Listed records>

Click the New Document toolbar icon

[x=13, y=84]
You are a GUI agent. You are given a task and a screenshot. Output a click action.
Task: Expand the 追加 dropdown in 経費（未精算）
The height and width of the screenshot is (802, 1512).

Exercise prompt>
The lines above should be duplicated exactly.

Exercise result>
Click the New Document toolbar icon

[x=13, y=84]
You are a GUI agent. You are given a task and a screenshot. Output a click action.
Task: Expand the 追加 dropdown in 経費（未精算）
The height and width of the screenshot is (802, 1512).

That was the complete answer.